Task objective => Look below for the line holding "[Follow via LinkedIn] (508, 2385)" and the line holding "GFA (72, 1351)". Transcribe exactly those lines and all lines between them, nothing more.

Data for this task =>
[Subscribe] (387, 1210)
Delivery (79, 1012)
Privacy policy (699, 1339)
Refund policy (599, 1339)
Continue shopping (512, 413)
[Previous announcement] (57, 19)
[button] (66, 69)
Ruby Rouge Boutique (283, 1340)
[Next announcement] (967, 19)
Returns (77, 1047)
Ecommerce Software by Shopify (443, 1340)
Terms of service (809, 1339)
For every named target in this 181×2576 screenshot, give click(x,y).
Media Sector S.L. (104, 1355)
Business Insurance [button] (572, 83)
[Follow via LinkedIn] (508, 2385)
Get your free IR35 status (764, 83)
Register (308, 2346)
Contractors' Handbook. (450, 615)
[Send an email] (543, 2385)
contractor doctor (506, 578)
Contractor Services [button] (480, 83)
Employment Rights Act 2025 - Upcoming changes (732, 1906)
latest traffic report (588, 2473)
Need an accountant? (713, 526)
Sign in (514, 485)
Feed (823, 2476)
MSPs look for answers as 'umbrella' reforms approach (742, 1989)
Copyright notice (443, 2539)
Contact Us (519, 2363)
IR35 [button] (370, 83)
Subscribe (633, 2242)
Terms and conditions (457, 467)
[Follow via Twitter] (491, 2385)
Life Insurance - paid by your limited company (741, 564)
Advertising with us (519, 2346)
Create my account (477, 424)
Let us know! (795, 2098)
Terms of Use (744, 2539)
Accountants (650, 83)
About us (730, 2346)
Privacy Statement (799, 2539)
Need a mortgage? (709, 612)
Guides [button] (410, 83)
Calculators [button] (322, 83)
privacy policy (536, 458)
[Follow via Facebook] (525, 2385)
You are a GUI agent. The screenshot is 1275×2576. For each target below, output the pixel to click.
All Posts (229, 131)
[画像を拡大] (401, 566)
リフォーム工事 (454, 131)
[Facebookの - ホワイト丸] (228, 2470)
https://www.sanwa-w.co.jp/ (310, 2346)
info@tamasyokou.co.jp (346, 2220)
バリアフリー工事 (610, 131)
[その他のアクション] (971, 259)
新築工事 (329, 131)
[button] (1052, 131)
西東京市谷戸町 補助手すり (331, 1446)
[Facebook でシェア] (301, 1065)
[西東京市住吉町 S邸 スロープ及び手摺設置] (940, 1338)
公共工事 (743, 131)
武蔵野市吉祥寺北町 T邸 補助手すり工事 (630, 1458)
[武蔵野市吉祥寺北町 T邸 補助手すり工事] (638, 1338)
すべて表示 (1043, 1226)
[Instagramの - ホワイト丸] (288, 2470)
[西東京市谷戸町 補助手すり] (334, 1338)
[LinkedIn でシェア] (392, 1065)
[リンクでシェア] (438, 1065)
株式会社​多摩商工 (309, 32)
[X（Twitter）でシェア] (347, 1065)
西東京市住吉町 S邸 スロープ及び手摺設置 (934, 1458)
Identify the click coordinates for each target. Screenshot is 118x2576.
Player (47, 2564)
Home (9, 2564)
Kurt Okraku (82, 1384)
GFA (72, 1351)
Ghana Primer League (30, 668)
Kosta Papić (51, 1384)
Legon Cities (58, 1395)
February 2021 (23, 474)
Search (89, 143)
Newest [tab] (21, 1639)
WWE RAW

Result below =>
[Follow via LinkedIn] (508, 2385)
Get your free IR35 status (764, 83)
Register (308, 2346)
Contractors' Handbook. (450, 615)
[Send an email] (543, 2385)
contractor doctor (506, 578)
Contractor Services [button] (480, 83)
Employment Rights Act 2025 - Upcoming changes (732, 1906)
latest traffic report (588, 2473)
Need an accountant? (713, 526)
Sign in (514, 485)
Feed (823, 2476)
MSPs look for answers as 'umbrella' reforms approach (742, 1989)
Copyright notice (443, 2539)
Contact Us (519, 2363)
IR35 [button] (370, 83)
Subscribe (633, 2242)
Terms and conditions (457, 467)
[Follow via Twitter] (491, 2385)
Life Insurance - paid by your limited company (741, 564)
Advertising with us (519, 2346)
Create my account (477, 424)
Let us know! (795, 2098)
Terms of Use (744, 2539)
Accountants (650, 83)
About us (730, 2346)
Privacy Statement (799, 2539)
Need a mortgage? (709, 612)
Guides [button] (410, 83)
Calculators [button] (322, 83)
privacy policy (536, 458)
[Follow via Facebook] (525, 2385)
You are a GUI agent. The screenshot is 1275×2576. For each target below, output the pixel to click.
All Posts (229, 131)
[画像を拡大] (401, 566)
リフォーム工事 (454, 131)
[Facebookの - ホワイト丸] (228, 2470)
https://www.sanwa-w.co.jp/ (310, 2346)
info@tamasyokou.co.jp (346, 2220)
バリアフリー工事 (610, 131)
[その他のアクション] (971, 259)
新築工事 (329, 131)
[button] (1052, 131)
西東京市谷戸町 補助手すり (331, 1446)
[Facebook でシェア] (301, 1065)
[西東京市住吉町 S邸 スロープ及び手摺設置] (940, 1338)
公共工事 (743, 131)
武蔵野市吉祥寺北町 T邸 補助手すり工事 (630, 1458)
[武蔵野市吉祥寺北町 T邸 補助手すり工事] (638, 1338)
すべて表示 (1043, 1226)
[Instagramの - ホワイト丸] (288, 2470)
[西東京市谷戸町 補助手すり] (334, 1338)
[LinkedIn でシェア] (392, 1065)
[リンクでシェア] (438, 1065)
株式会社​多摩商工 (309, 32)
[X（Twitter）でシェア] (347, 1065)
西東京市住吉町 S邸 スロープ及び手摺設置 (934, 1458)
Identify the click coordinates for each target. Screenshot is 118x2576.
Player (47, 2564)
Home (9, 2564)
Kurt Okraku (82, 1384)
GFA (72, 1351)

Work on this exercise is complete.